**CHALLENGE**: Rewrite the records below as a JSON list of strings, one string per line, leaving out blank lines.

**DATA LINES**:

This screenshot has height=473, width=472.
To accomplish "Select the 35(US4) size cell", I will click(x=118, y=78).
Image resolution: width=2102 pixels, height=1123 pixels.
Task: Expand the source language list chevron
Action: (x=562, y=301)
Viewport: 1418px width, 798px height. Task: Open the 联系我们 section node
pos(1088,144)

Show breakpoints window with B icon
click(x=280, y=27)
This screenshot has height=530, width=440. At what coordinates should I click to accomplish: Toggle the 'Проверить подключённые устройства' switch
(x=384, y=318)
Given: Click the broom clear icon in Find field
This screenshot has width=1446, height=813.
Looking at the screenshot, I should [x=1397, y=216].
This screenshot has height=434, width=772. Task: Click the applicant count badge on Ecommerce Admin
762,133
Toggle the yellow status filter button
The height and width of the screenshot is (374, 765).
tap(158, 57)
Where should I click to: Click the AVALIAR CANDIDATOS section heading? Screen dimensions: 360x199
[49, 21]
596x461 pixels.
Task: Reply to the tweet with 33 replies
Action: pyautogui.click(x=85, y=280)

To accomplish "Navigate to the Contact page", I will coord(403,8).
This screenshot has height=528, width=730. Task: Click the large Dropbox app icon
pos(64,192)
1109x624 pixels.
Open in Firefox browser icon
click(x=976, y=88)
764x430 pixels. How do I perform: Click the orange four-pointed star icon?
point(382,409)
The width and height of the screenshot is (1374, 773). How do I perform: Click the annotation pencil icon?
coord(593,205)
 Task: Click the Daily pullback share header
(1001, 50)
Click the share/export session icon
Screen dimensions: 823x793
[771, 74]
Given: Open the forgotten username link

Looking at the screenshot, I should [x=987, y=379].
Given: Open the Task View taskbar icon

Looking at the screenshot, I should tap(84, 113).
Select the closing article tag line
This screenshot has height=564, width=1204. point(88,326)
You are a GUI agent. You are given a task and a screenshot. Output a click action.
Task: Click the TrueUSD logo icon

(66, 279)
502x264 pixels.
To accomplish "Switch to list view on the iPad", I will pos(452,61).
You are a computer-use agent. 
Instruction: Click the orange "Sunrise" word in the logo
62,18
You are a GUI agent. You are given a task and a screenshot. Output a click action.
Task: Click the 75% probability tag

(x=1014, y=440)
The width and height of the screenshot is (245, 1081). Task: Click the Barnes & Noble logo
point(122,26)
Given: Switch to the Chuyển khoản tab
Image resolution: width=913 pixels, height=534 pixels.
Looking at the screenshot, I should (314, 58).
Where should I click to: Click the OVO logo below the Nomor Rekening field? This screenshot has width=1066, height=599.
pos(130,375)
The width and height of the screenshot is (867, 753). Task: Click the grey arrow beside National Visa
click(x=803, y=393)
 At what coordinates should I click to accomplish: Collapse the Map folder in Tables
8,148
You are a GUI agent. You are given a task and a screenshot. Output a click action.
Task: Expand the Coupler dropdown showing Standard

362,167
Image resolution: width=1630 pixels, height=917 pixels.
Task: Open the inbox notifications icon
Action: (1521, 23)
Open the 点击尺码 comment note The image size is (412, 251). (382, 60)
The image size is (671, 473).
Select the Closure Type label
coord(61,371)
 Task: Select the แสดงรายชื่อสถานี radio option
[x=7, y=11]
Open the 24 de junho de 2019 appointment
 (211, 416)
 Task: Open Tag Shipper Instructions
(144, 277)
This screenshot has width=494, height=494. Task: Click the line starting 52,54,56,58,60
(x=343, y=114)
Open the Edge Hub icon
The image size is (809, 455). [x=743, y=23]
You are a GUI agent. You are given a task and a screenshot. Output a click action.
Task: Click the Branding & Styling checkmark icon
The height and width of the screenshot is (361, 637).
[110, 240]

**WRITTEN REPLY**:
[
  "This screenshot has height=473, width=472.",
  "To accomplish \"Select the 35(US4) size cell\", I will click(x=118, y=78).",
  "Image resolution: width=2102 pixels, height=1123 pixels.",
  "Task: Expand the source language list chevron",
  "Action: (x=562, y=301)",
  "Viewport: 1418px width, 798px height. Task: Open the 联系我们 section node",
  "pos(1088,144)",
  "Show breakpoints window with B icon",
  "click(x=280, y=27)",
  "This screenshot has height=530, width=440. At what coordinates should I click to accomplish: Toggle the 'Проверить подключённые устройства' switch",
  "(x=384, y=318)",
  "Given: Click the broom clear icon in Find field",
  "This screenshot has width=1446, height=813.",
  "Looking at the screenshot, I should [x=1397, y=216].",
  "This screenshot has height=434, width=772. Task: Click the applicant count badge on Ecommerce Admin",
  "762,133",
  "Toggle the yellow status filter button",
  "The height and width of the screenshot is (374, 765).",
  "tap(158, 57)",
  "Where should I click to: Click the AVALIAR CANDIDATOS section heading? Screen dimensions: 360x199",
  "[49, 21]",
  "596x461 pixels.",
  "Task: Reply to the tweet with 33 replies",
  "Action: pyautogui.click(x=85, y=280)",
  "To accomplish \"Navigate to the Contact page\", I will coord(403,8).",
  "This screenshot has height=528, width=730. Task: Click the large Dropbox app icon",
  "pos(64,192)",
  "1109x624 pixels.",
  "Open in Firefox browser icon",
  "click(x=976, y=88)",
  "764x430 pixels. How do I perform: Click the orange four-pointed star icon?",
  "point(382,409)",
  "The width and height of the screenshot is (1374, 773). How do I perform: Click the annotation pencil icon?",
  "coord(593,205)",
  " Task: Click the Daily pullback share header",
  "(1001, 50)",
  "Click the share/export session icon",
  "Screen dimensions: 823x793",
  "[771, 74]",
  "Given: Open the forgotten username link",
  "Looking at the screenshot, I should [x=987, y=379].",
  "Given: Open the Task View taskbar icon",
  "Looking at the screenshot, I should tap(84, 113).",
  "Select the closing article tag line",
  "This screenshot has height=564, width=1204. point(88,326)",
  "You are a GUI agent. You are given a task and a screenshot. Output a click action.",
  "Task: Click the TrueUSD logo icon",
  "(66, 279)",
  "502x264 pixels.",
  "To accomplish \"Switch to list view on the iPad\", I will pos(452,61).",
  "You are a computer-use agent. ",
  "Instruction: Click the orange \"Sunrise\" word in the logo",
  "62,18",
  "You are a GUI agent. You are given a task and a screenshot. Output a click action.",
  "Task: Click the 75% probability tag",
  "(x=1014, y=440)",
  "The width and height of the screenshot is (245, 1081). Task: Click the Barnes & Noble logo",
  "point(122,26)",
  "Given: Switch to the Chuyển khoản tab",
  "Image resolution: width=913 pixels, height=534 pixels.",
  "Looking at the screenshot, I should (314, 58).",
  "Where should I click to: Click the OVO logo below the Nomor Rekening field? This screenshot has width=1066, height=599.",
  "pos(130,375)",
  "The width and height of the screenshot is (867, 753). Task: Click the grey arrow beside National Visa",
  "click(x=803, y=393)",
  " At what coordinates should I click to accomplish: Collapse the Map folder in Tables",
  "8,148",
  "You are a GUI agent. You are given a task and a screenshot. Output a click action.",
  "Task: Expand the Coupler dropdown showing Standard",
  "362,167",
  "Image resolution: width=1630 pixels, height=917 pixels.",
  "Task: Open the inbox notifications icon",
  "Action: (1521, 23)",
  "Open the 点击尺码 comment note The image size is (412, 251). (382, 60)",
  "The image size is (671, 473).",
  "Select the Closure Type label",
  "coord(61,371)",
  " Task: Select the แสดงรายชื่อสถานี radio option",
  "[x=7, y=11]",
  "Open the 24 de junho de 2019 appointment",
  " (211, 416)",
  " Task: Open Tag Shipper Instructions",
  "(144, 277)",
  "This screenshot has width=494, height=494. Task: Click the line starting 52,54,56,58,60",
  "(x=343, y=114)",
  "Open the Edge Hub icon",
  "The image size is (809, 455). [x=743, y=23]",
  "You are a GUI agent. You are given a task and a screenshot. Output a click action.",
  "Task: Click the Branding & Styling checkmark icon",
  "The height and width of the screenshot is (361, 637).",
  "[110, 240]"
]